The data released by the People's Bank of China last Friday (March 10) showed that in January, RMB foreign exchange accounts increased for the fourth consecutive month, an increase of 153.7 billion yuan (RMB, the same below, about S $ 30 billion)The biggest since March 2014.

According to Bloomberg, foreign exchange accounts are formed by the central bank's use of local currency to purchase foreign exchange.After the central bank withdrawn from the market's normalized intervention in 2017, the monthly fluctuations of this project have been greatly weakened.When the central bank announced the data of last year this year, it was related to some commercial banks who voluntarily transferred the renminbi deposit reserve deposited by foreign exchange funds from 2007 to 2008 back to the RMB.The balance of subjects increases.

As the increase expands month by month, market participants have more analysis of this.In February of the WeChat public account of the Financial Market Department of China Construction Bank, the financial institution said that under the "foreign assets -other foreign assets" item with foreign currency deposit reserve reserves, from 2007 to 2008, the deposit was repeatedly increased.After the reserve ratio, the subject increased from 105.2 billion yuan to 1.46 trillion yuan. Since then, as the pressure of foreign exchange payment slows down and the deposit reserve ratio is reduced, the amount of the subject has gradually stabilized. In 2015, it was only 180 billion yuan.It is currently about 900 billion yuan.

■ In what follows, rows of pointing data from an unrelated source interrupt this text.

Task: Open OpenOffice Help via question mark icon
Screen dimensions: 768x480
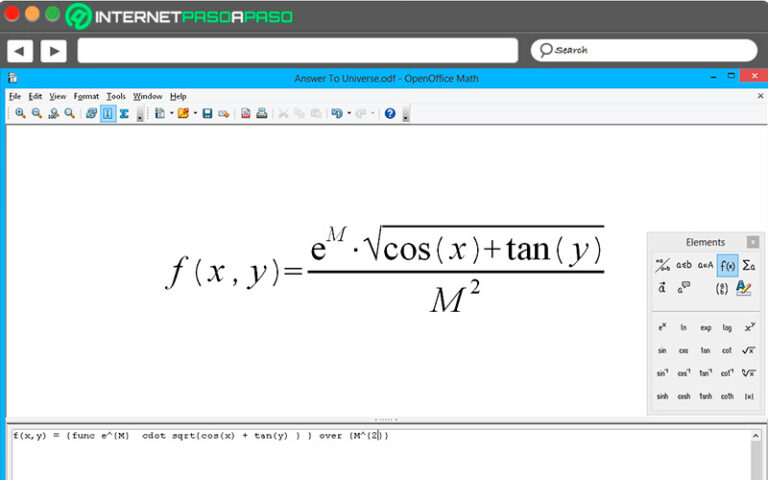Action: [x=390, y=114]
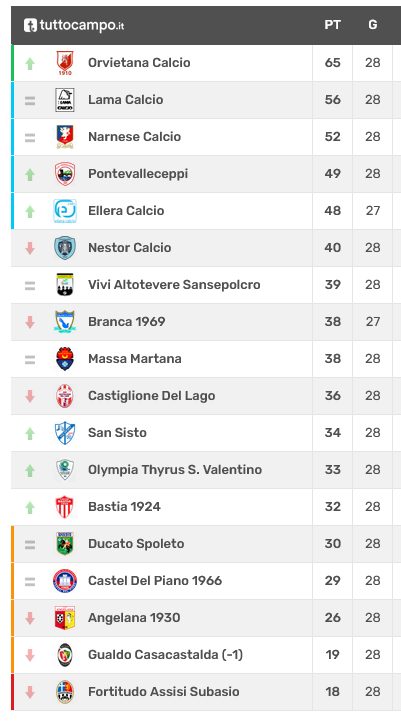Click the Angelana 1930 team badge

point(65,617)
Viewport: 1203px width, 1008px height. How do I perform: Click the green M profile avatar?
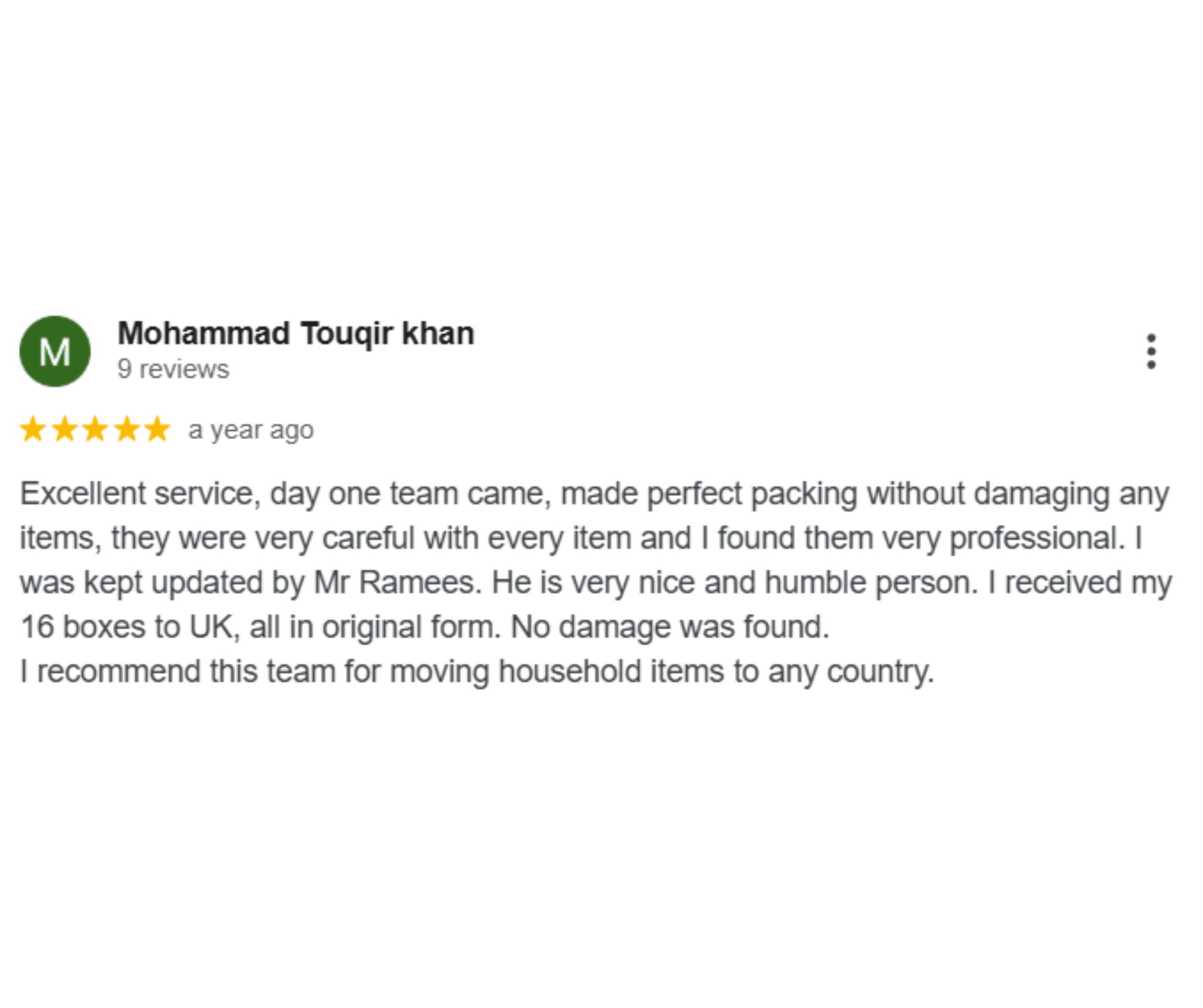tap(55, 351)
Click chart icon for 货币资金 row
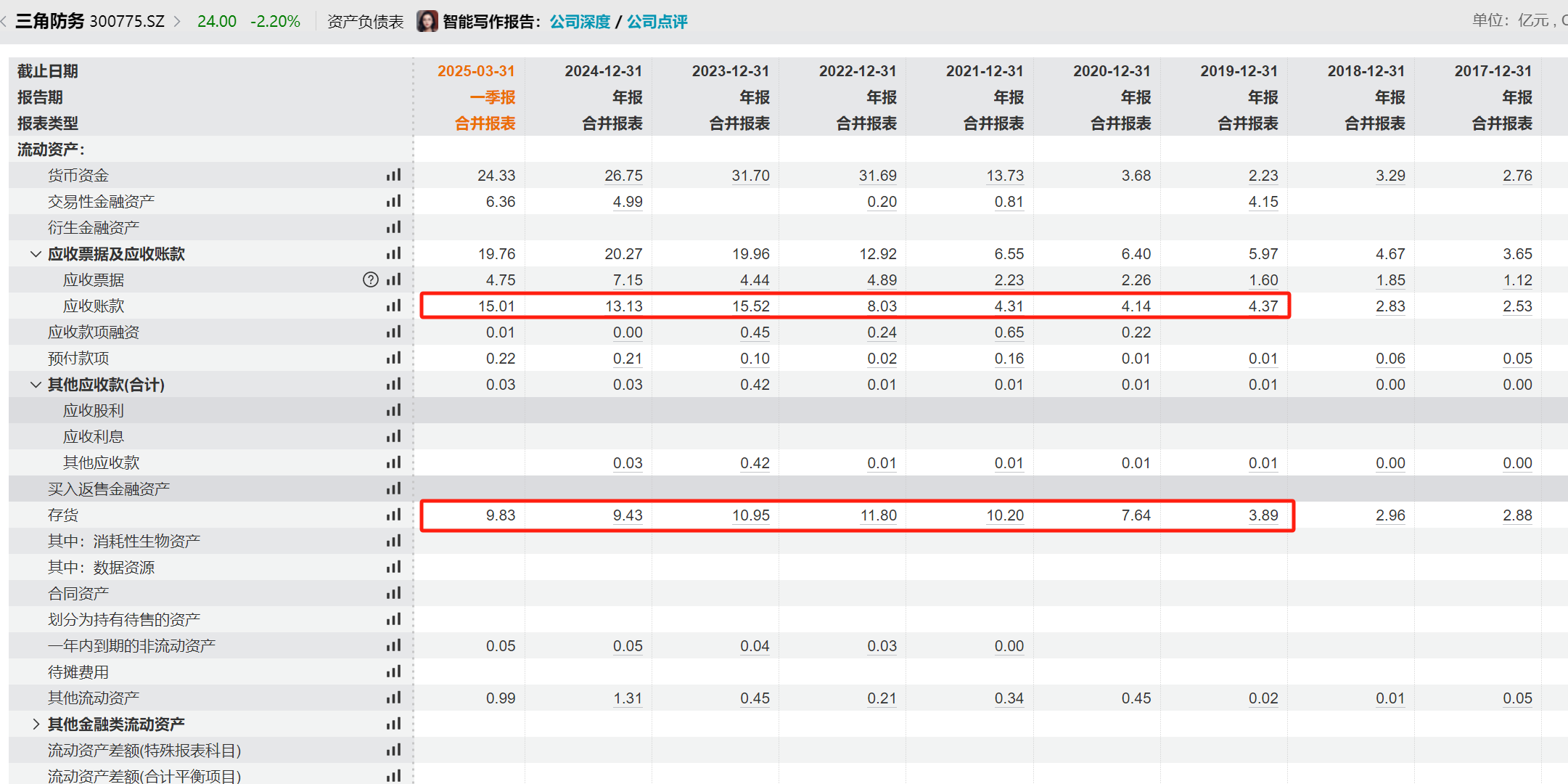The width and height of the screenshot is (1568, 784). [393, 175]
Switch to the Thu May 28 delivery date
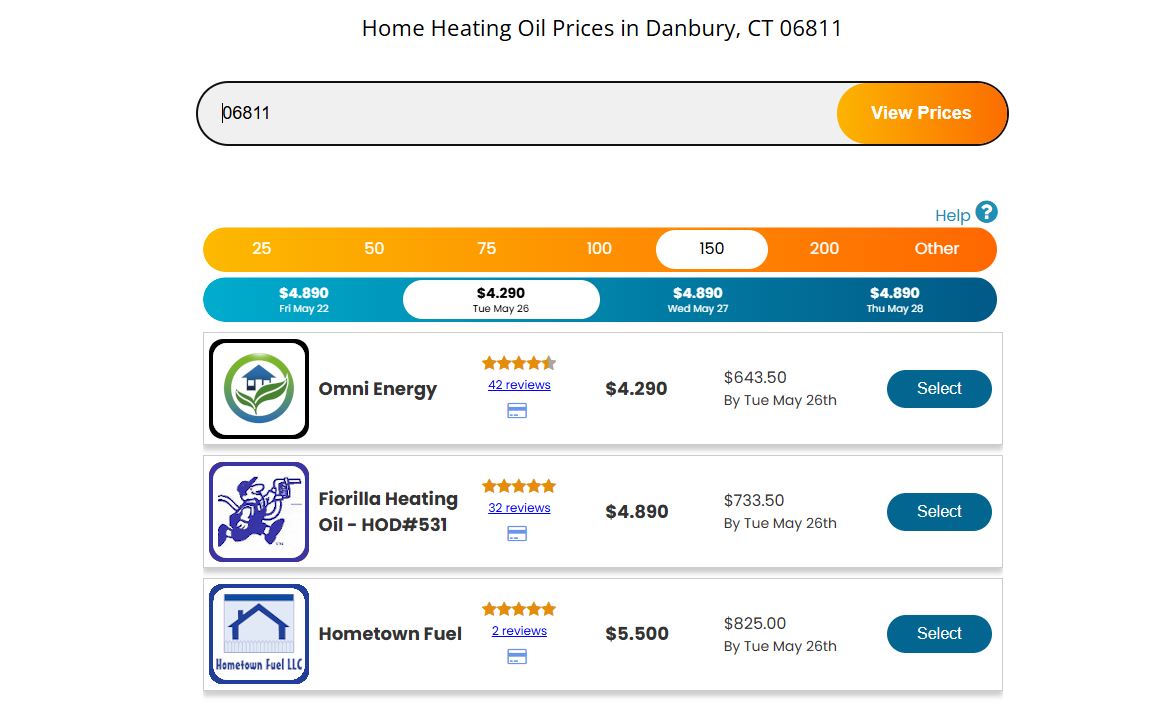This screenshot has width=1150, height=721. [x=895, y=299]
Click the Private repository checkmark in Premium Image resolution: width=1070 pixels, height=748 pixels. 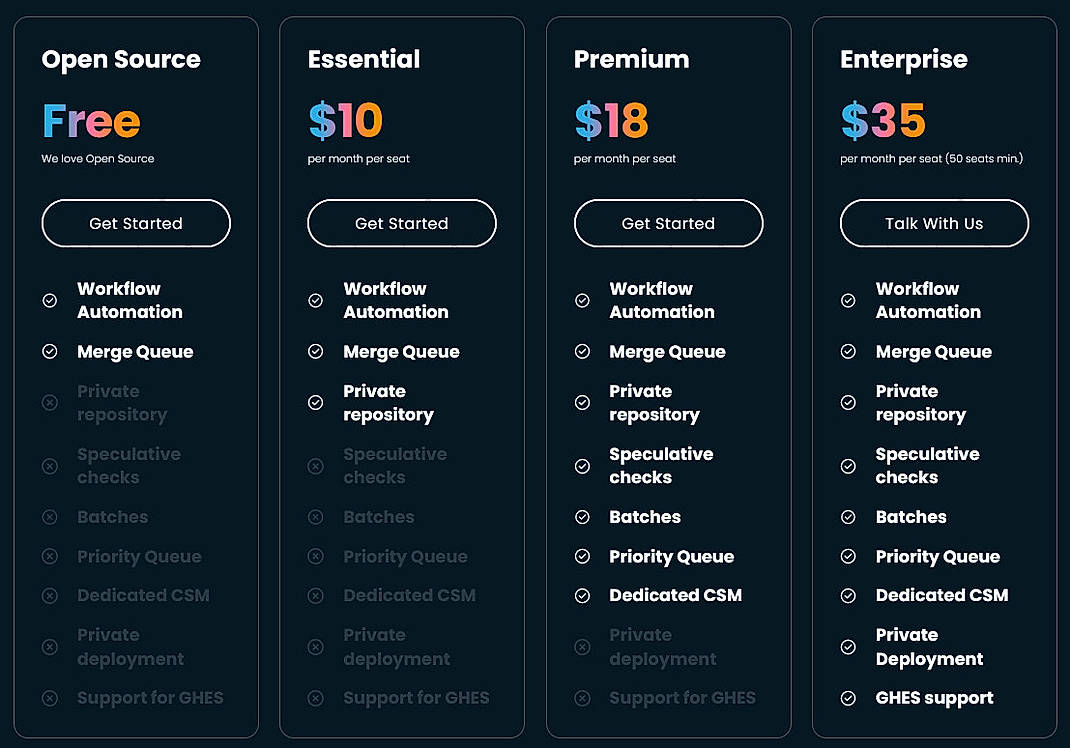tap(582, 403)
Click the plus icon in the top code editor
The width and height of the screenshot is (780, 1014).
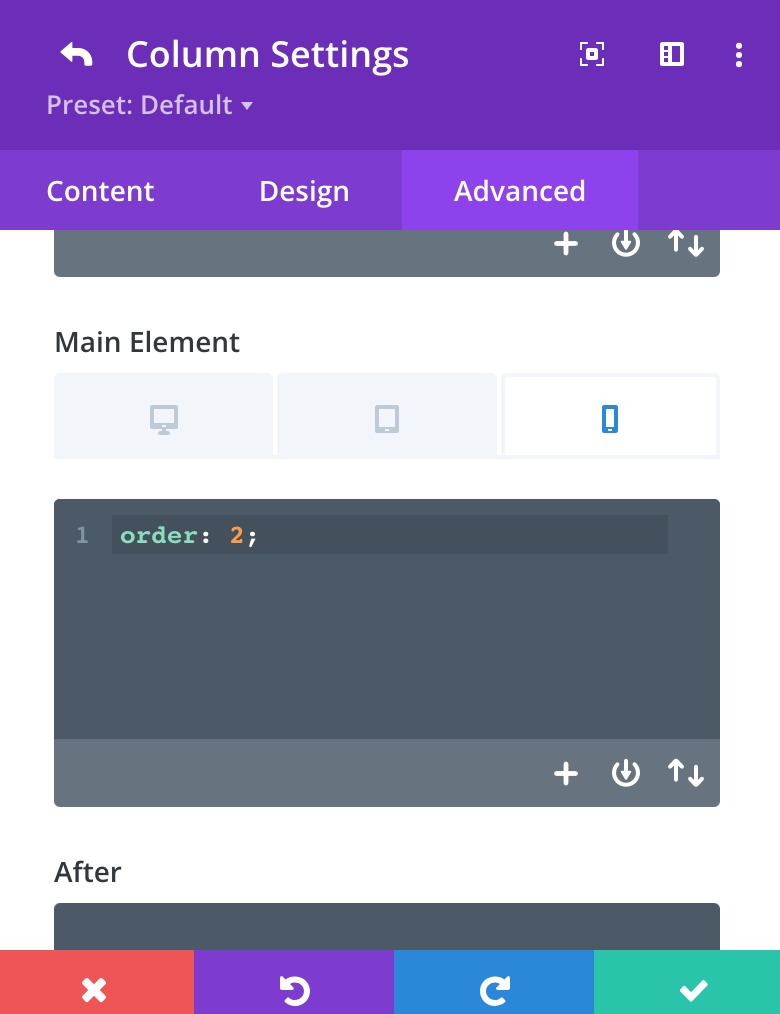566,244
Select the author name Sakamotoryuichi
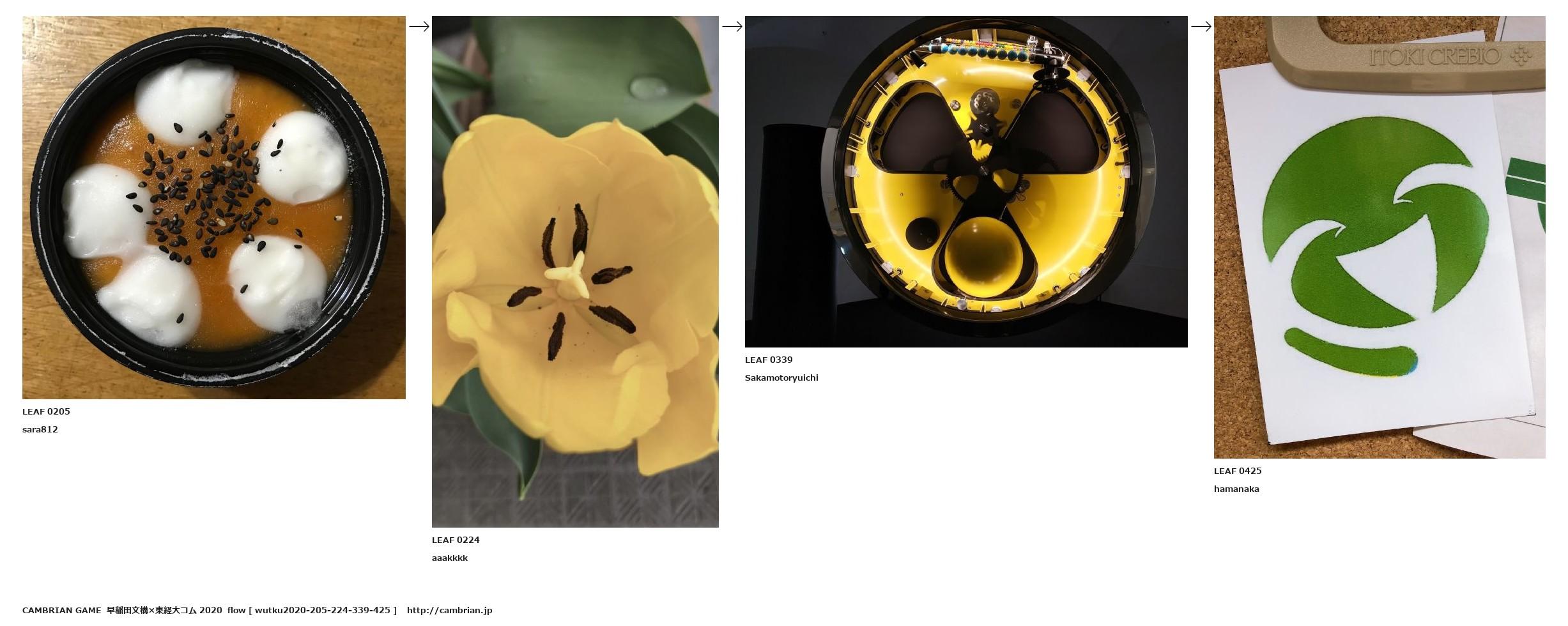 pos(781,378)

The article pointed out that there are still many factors that affect foreign exchange accounts. In addition to the settlement and sales operation of the central bank and the enterprise and the bank, it may also conduct foreign exchange between RMB transactions and foreign countries with the central bank and overseas institutions.Reserve and investment -related foreign exchange settlement operations, or other derivative financial tool transactions conducted by the central bank and financial institutions, but the recent changes in foreign exchange accounts should have nothing to do with the RMB exchange rate situation.

Xing Zhaopeng, a senior Chinese strategist at the Australian and New Bank, said that the continued increase in January may still be due to foreign exchange preparation for replacement; the scale of foreign exchange operations caused by the central bank's policy business such as repayment of foreign bonds and foreign exchange injections is difficult to reach such a large scale.The size of the central bank is not likely to interfere with the foreign exchange market.

From November last year to January this year, the monthly appreciation of the RMB in the shore was more than 2%, or even nearly 3%.There is no large surplus on the sales of valet sales, which means that the central bank's necessity of quantitative market intervention is not large.In January, foreign exchange reserves increased by 56.771 billion US dollars (about S $ 76.4 billion) from the previous month. The Foreign Exchange Bureau announced the comprehensive role in the converted rate of exchange rates and asset price changes.